İrlanda Başbakanı Leo Varadkar, Brexit anlaşmasının bir parçası olan tartışmalı Kuzey İrlanda Protokolü'nün "fazla katı" olduğunu belirterek protokolle ilgili sorunları çözmeye çalışırken "esnek ve makul" olma sözü verdi.

Ülke basınındaki haberlere göre, Varadkar, İrlanda'nın başkenti Dublin'de yaptığı açıklamada, Kuzey İrlanda Protokolü tasarlandığında ve başlangıçta müzakere edildiğinde biraz "fazla katı" olduğu değerlendirmesinde bulundu.

Varadkar, "Eminim hepimiz Brexit'i ele alırken hatalar yaptık. Yol haritası yoktu, kılavuz yoktu, olmasını beklediğimiz bir şey değildi ve hepimiz bununla başa çıkmak için elimizden gelenin en iyisini yaptık." ifadelerini kullandı.

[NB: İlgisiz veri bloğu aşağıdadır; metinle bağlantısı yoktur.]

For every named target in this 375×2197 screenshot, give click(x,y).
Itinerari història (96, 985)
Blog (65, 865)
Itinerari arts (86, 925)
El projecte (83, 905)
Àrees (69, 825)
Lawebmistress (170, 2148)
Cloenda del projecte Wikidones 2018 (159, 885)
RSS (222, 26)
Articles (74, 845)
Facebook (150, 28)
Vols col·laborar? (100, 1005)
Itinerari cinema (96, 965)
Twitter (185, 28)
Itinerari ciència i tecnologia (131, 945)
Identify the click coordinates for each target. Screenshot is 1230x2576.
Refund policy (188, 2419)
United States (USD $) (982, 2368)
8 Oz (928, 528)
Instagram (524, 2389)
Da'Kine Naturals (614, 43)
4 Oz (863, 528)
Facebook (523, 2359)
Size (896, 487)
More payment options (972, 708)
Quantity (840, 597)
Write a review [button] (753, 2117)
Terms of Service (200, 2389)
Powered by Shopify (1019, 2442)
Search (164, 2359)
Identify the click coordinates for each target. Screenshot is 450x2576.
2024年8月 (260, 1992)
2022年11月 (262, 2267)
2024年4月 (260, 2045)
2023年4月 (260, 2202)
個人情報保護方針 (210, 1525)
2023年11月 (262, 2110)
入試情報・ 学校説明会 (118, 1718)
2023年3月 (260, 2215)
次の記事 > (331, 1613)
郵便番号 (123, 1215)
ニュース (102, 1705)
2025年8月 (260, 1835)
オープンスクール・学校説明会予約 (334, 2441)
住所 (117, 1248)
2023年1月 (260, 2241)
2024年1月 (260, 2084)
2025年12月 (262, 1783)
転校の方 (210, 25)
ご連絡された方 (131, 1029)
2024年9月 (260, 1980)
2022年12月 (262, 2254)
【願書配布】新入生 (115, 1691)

Protokolün tam uygulanmadan işe yaradığını gördüklerini belirten Varadkar, şunları kaydetti:

"İşte bu yüzden esneklik ve değişiklik için yer olduğunu düşünüyorum. Biz buna açığız ve hazırız, (Avrupa Komisyonu Başkanı) Ursula von der Leyen ve (AB Komisyonu Başkan Yardımcısı) Maros Sefcovic, onların da pozisyonu bu. Yani esneklik göstermeye ve tavizler vermeye hazırız. Bir anlaşma olmasını istiyoruz."

Varadkar, bir çözüm bulmak için Kuzey İrlanda'ya giderek tüm taraflarla görüşmeyi dört gözle beklediğinin altını çizdi.

TARTIŞMALI KUZEY İRLANDA PROTOKOLÜ

Brexit anlaşmasının bir parçası olan Kuzey İrlanda Protokolü, Birleşik Krallık'ın parçası olan Kuzey İrlanda ile AB üyesi İrlanda Cumhuriyeti arasındaki ticareti düzenliyor.

Protokole göre, Brexit'e rağmen Kuzey İrlanda, AB'nin gümrük birliği kurallarına tabi olmaya devam ediyor. Birleşik Krallık'ın geri kalanıyla ticareti ise Kuzey İrlanda limanlarında gümrüğe tabi tutuluyor.

Katolik ayrılıkçılar ile İngiltere'yle birlik yanlısı Protestanlar arasındaki savaşı sona erdiren Belfast Anlaşması (Hayırlı Cuma Anlaşması) gereği, kontrollerin yapılabildiği fiziki bir kara sınırı oluşturulamıyor. Bu yüzden kontrollerin ancak denizde yapılması kararlaştırılsa da uygulanmasında sorunlar yaşanıyor.

İngiltere, ülkenin toprak bütünlüğünü tehdit ettiğini savunduğu protokolün geniş ölçüde değiştirilmesini istiyor. AB ise buna sıcak bakmıyor.